I have a number of posts on the go right now that I haven’t got around to editing properly, but I wanted to write this down before I forget. I’d like to do an analysis of popular culture’s use as a hypodermic needle to innoculate society against negative impressions of government. Using Barthes’ essay ‘Operation Margarine’ in Mythologies, I want to talk about how an admission of some minor faults excuses all kinds of greater issues, in the name of the greater good.

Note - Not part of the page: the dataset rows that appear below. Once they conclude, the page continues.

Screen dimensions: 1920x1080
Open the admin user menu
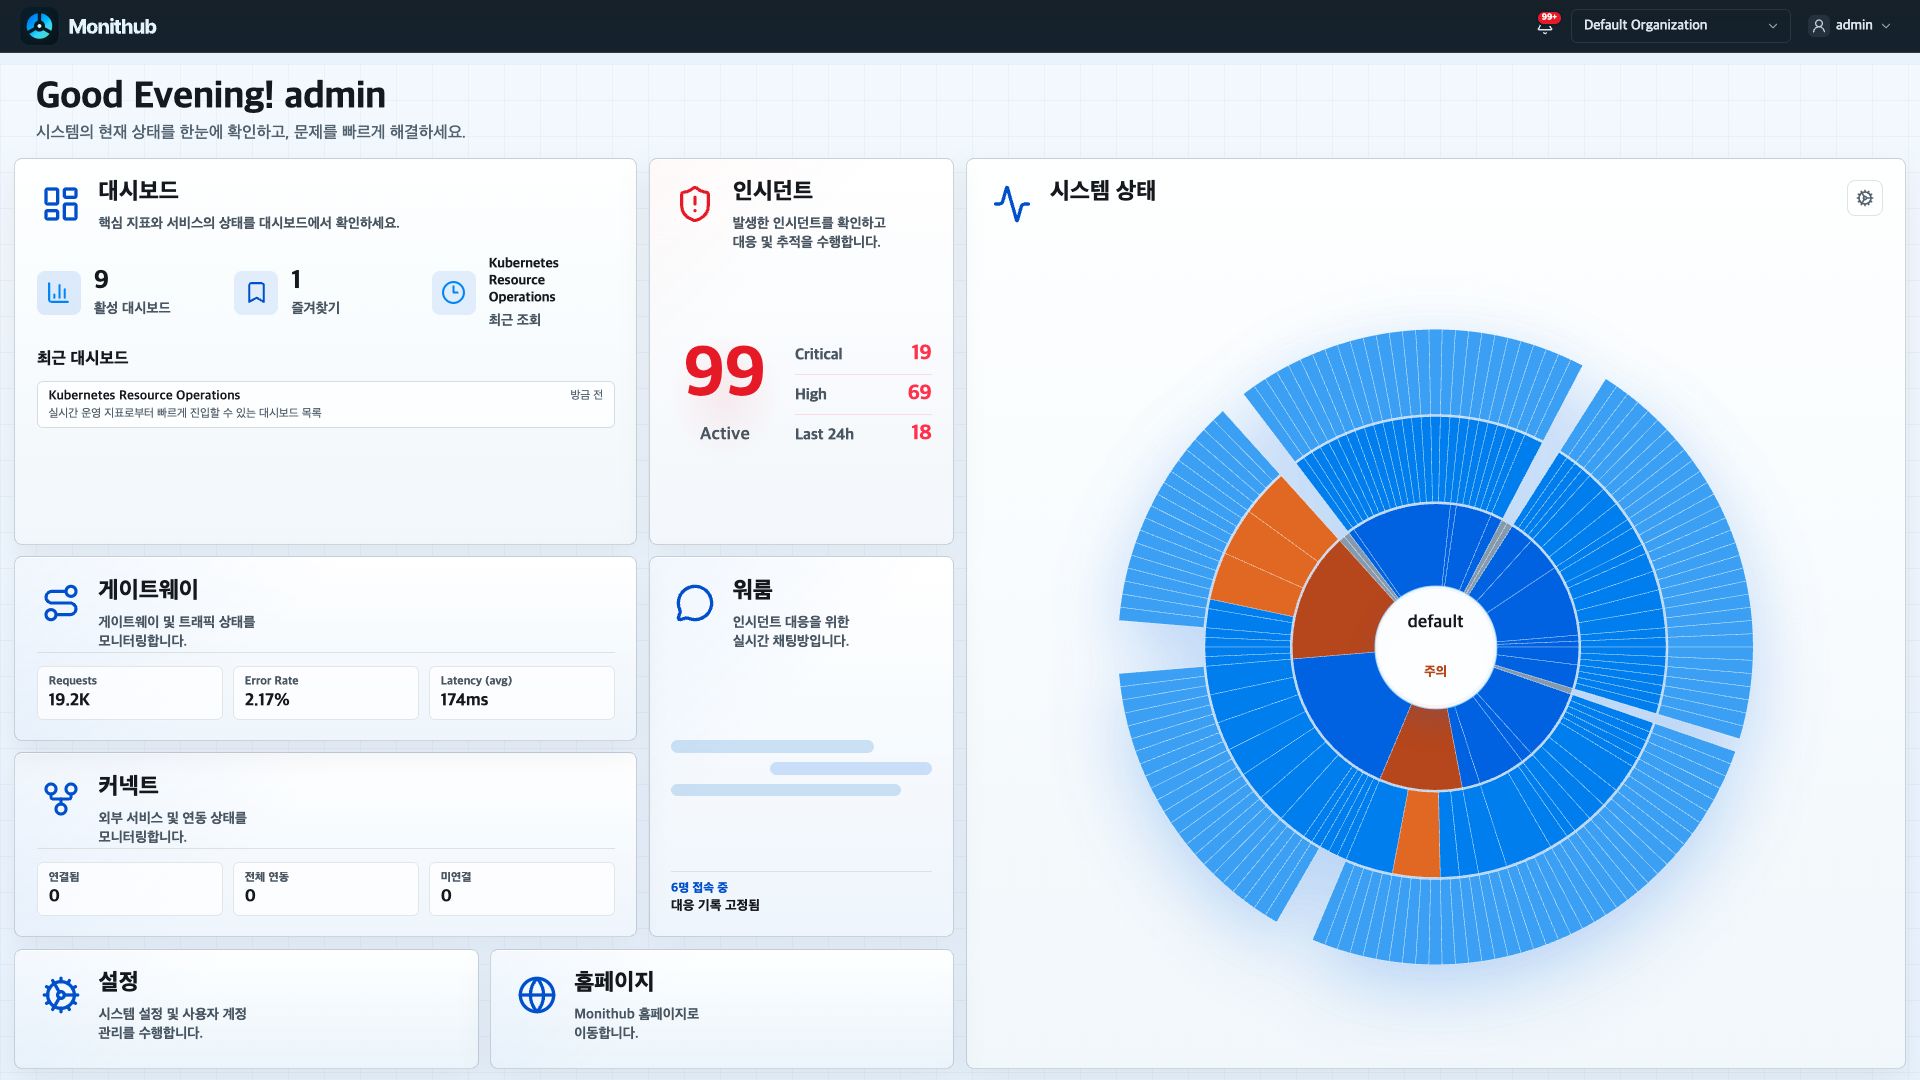click(1850, 26)
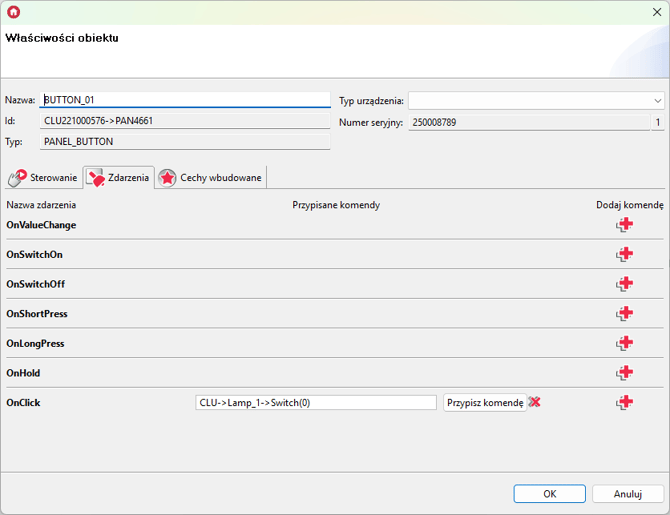670x515 pixels.
Task: Close the Właściwości obiektu dialog
Action: pyautogui.click(x=656, y=12)
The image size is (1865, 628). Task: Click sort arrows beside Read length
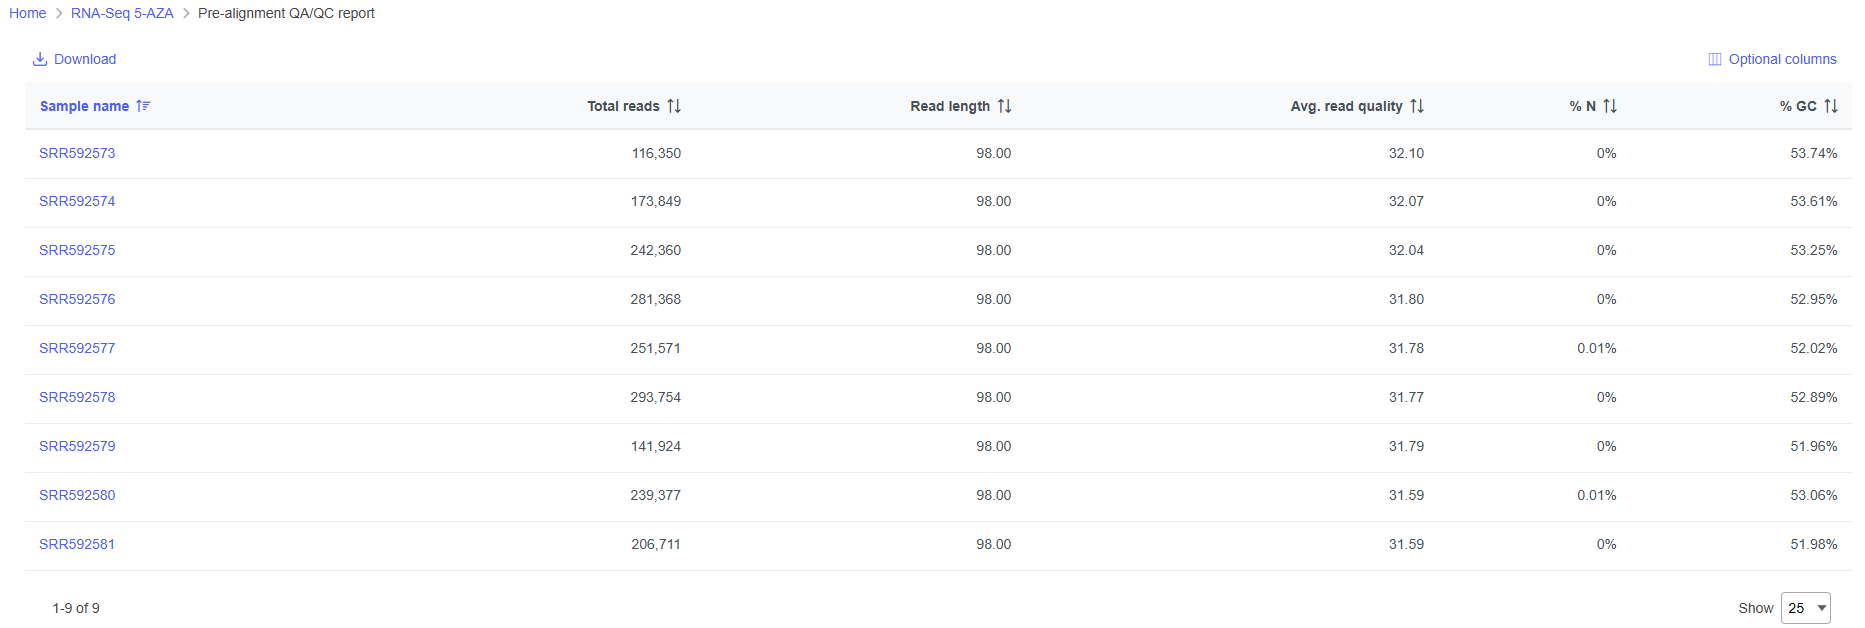1004,106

The examples I want to look at are firstly, the power structure in Battlestar Galactica, in which government is quite literally in bed with the military. Despite all of Adama’s fuckups, he is portrayed paternalistically (the other characters refer to him as the ‘old man’, and disloyalty, if it ever occurs, is seen as a painful and unwelcome process of betrayal) and as having the crew and indeed humanity’s best interests at heart. Often his plans fail because of an inability for the uneducated masses to just have faith in him. Even when the faults are due to his own misunderstandings or delusions, his intentions are always good, and the repremands he directs against himself in the face of any screw-up are always worse than any judgement that could be brought against him.

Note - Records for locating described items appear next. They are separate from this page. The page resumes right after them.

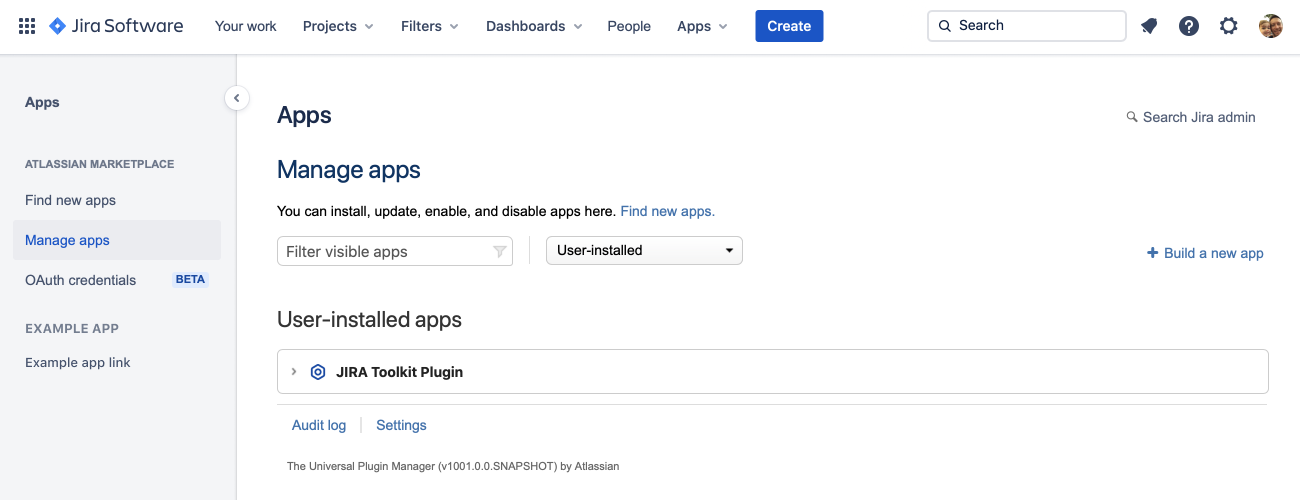1300x500 pixels.
Task: Open the Filters menu in the top bar
Action: click(x=430, y=26)
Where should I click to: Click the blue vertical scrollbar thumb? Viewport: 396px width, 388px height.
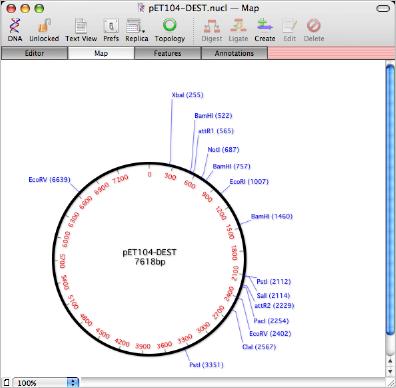click(390, 200)
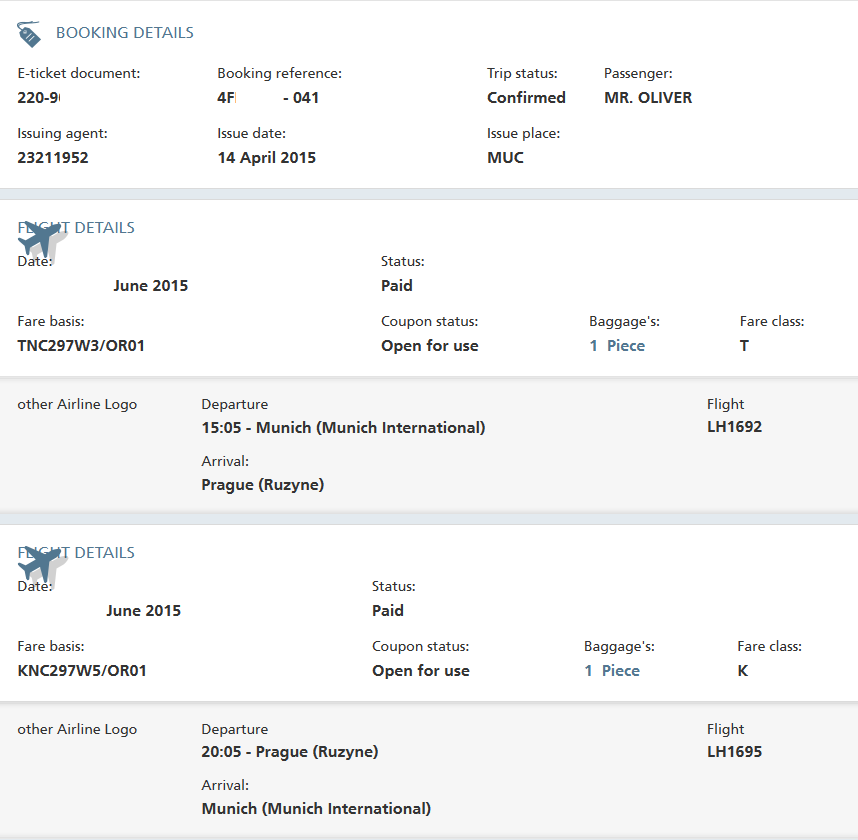Click the booking details tag icon
The image size is (858, 840).
click(29, 34)
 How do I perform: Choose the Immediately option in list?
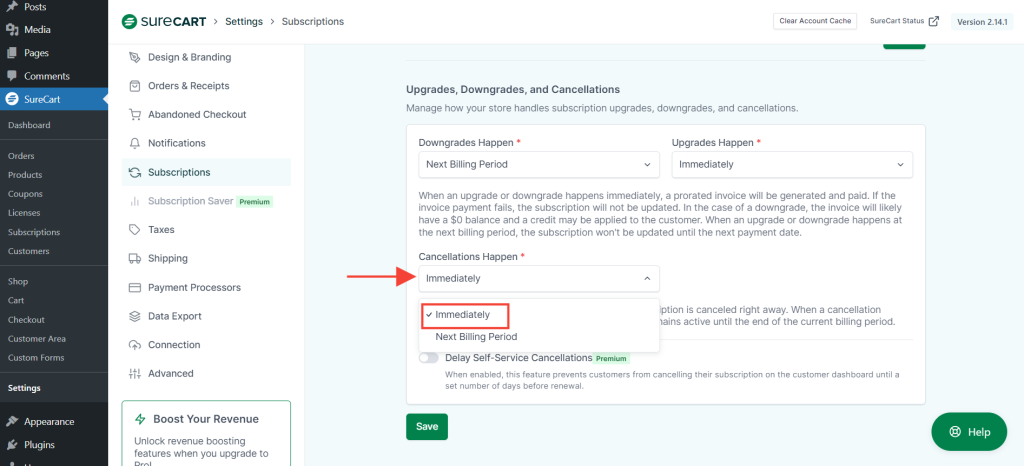coord(463,315)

This is interesting to me because Adama’s leadership coincided with that of George W. Bush in real life, a president in which the world had an increasingly failing confidence, and who screwed up in multiple ways. The Iraq war and the insurgency occured on his watch, while in Battlestar at the same time, the human population were living on New Caprica under the brutal rule of the colonising cylons. The critique invited by this parallel was aimed squarely at the Americans, and it was surprising and unusual to see in popular culture. However, this was tempered by the continuing positive image conveyed of the military and of Adama’s leadership. The real world president was doing badly, but it wasn’t the system itself that was broken. There was no way to rescue public opinion of the Iraq War, and to admit to this giant mistake and to criticise it gave Battlestar independant legitimacy. However the sytem itself was supported and perpetuated through the character of Adama. A little admission of guilt excuses the mistakes of a man who had the good of the people as his true objective. Perhaps in the real world, the same could be said of George Bush?

The paternalistic portrayal of leaders, especially presidents, is common in popular media, especially in times of real-world doubt as to the capability of certain leaders. But sometimes the analogy works in the opposite direction to propogate the same myth. For example, one of the most popular and socially forward-thinking, not to mention longest-serving US presidents was FDR. This in spite of the fact he was physically disabled, and felt the need to hide this from the public, lest they perceive him as weak when he was supposed to occupy a position of strength in leadership. Despite having actively deceived the citizenry, he is still seen as one of the greatest presidents of America. The West Wing emulated this idea through president Bartlett. The character was suffering from MS, a degenerative disease, and hiding it from the public. However, just as with FDR, this did not make him a bad president; he was progressive, usually successful, and very paternalistic, agonizing over decisions with a father’s concern, and being treated by his staff with the same love and respect as the ‘old man’ in Battlestar.

This portrayal again came during George Bush’s presidency. It is interesting that, during a time when confidence in presidential leadership was at an all-time low, these evocations of father-like, strong, brave, progressive, adored presidents were present in popular media to reassure the public of the legitimacy of the govermental system. However these were not sugar-coated portrayals; the alternative idolised leaders lied, they screwed up, they made bad decisions. Public opinion during the Bush era was at such a low that overwhelming positivity towards the office of the president in alternate realities wasn’t going to smooth things over. But with the admission of a few faults, compared with a comparision to the overall good of the charcters, the unstinting loyalty of their subjects, and their eventual redemption and return to good-leadership, what does it matter after all if the president screws up a little? When he has done so much good?